• Excerpt to read
::::::

# My golden has a mass in her stomach



## smarge117 (Sep 23, 2009)

She's 14.5 and I don't know what to do. She's been losing weight, & having diarrhea and accidents in the house (no matter what we do) for about a month. 

We took her to the vet yesterday for more blood work. The poop smear was fine, vet was thinking Rimadyl toxicity., We took her _back_ to the vet today and they did x-rays--she has a mass in her stomach. 

I don't know if I should do an ultrasound to see 'what' it is, if it's a tumor (they would aspirate also), or if it's an abcess of some kind. They talked about aspirating a sample, chemo, and possible steroid therapy. 

I don't think she's in pain, her appetite is _not_ good--she's not eating well, she's drinking & peeing OK. She still want's to roll around on her back in the snow if it's not too deep and try to catch tennis balls. 

Some people are telling me that 'she'll' tell me when it's time. I think that's a load.

::::::

• Dataset
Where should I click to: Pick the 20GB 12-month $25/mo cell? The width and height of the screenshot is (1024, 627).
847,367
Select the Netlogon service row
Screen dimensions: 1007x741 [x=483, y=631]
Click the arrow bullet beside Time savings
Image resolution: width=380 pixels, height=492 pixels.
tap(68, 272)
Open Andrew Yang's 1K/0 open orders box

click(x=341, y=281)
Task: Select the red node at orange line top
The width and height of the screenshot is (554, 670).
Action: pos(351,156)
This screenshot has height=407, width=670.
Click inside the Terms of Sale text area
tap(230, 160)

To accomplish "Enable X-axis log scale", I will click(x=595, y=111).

::::::

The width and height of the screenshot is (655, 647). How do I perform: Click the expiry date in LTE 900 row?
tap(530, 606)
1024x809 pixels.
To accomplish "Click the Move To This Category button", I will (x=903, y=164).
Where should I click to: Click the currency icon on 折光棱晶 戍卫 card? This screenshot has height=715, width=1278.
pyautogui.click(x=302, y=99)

::::::

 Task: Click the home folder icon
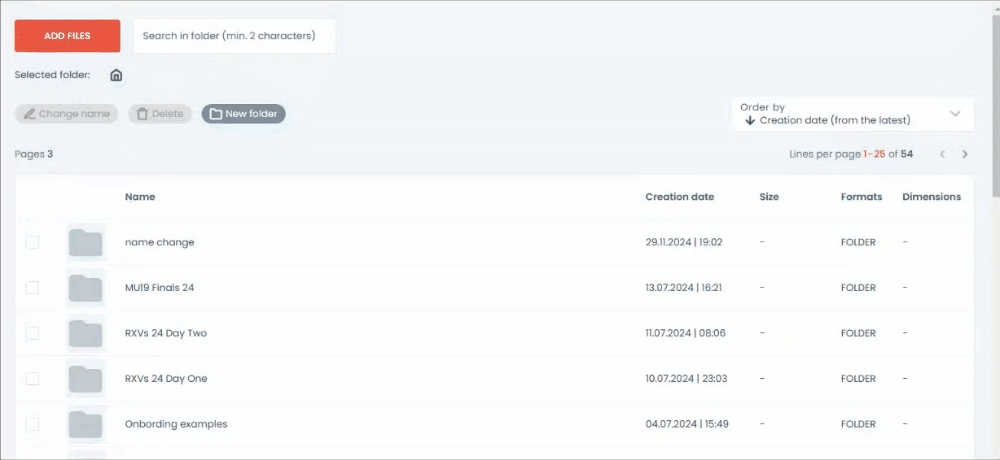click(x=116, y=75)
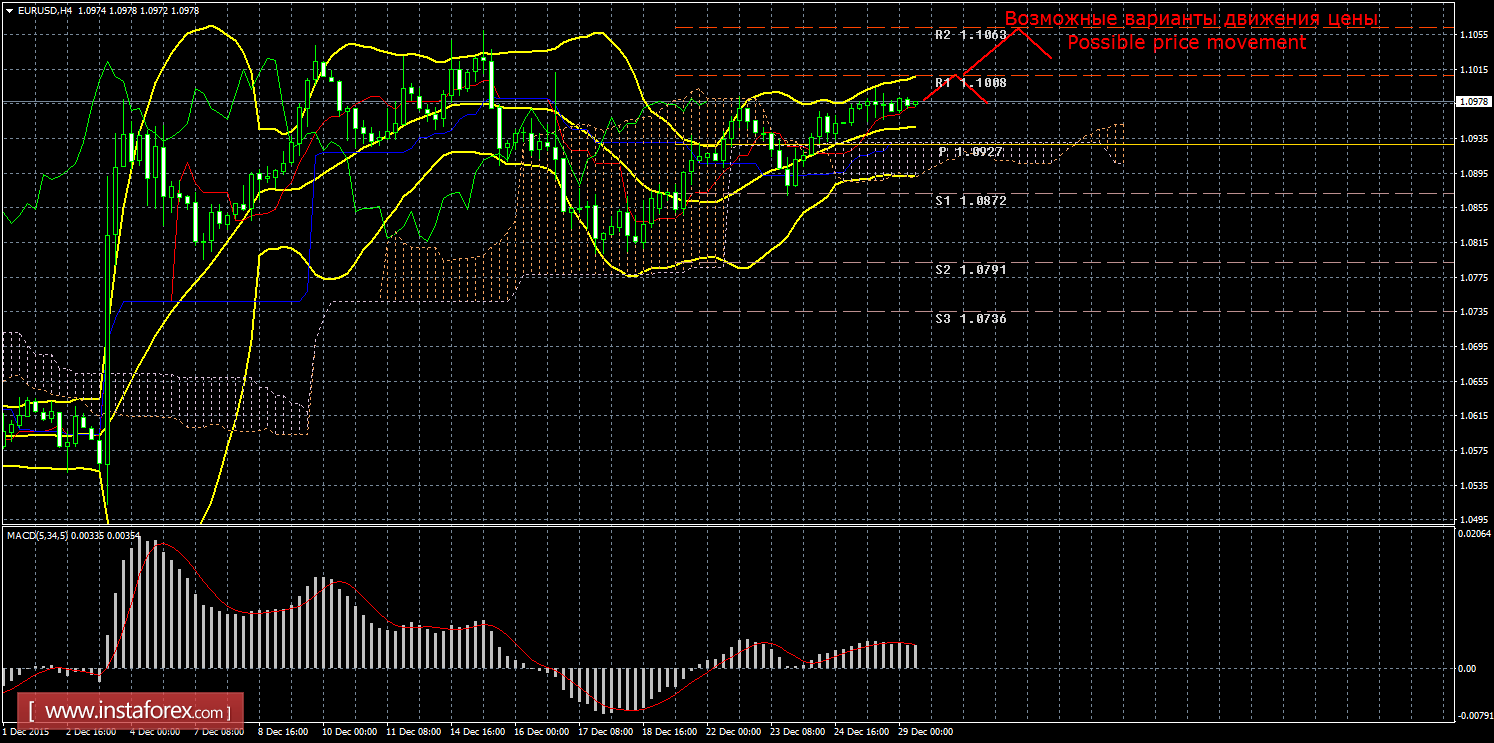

::::::

• Task directions
Return the passage of the thread about the golden with a stomach mass that begins at the words "She's 14.5 and" and stops after the words "in her stomach.", copied word for word.

• Solved problem
She's 14.5 and I don't know what to do. She's been losing weight, & having diarrhea and accidents in the house (no matter what we do) for about a month. 

We took her to the vet yesterday for more blood work. The poop smear was fine, vet was thinking Rimadyl toxicity., We took her _back_ to the vet today and they did x-rays--she has a mass in her stomach.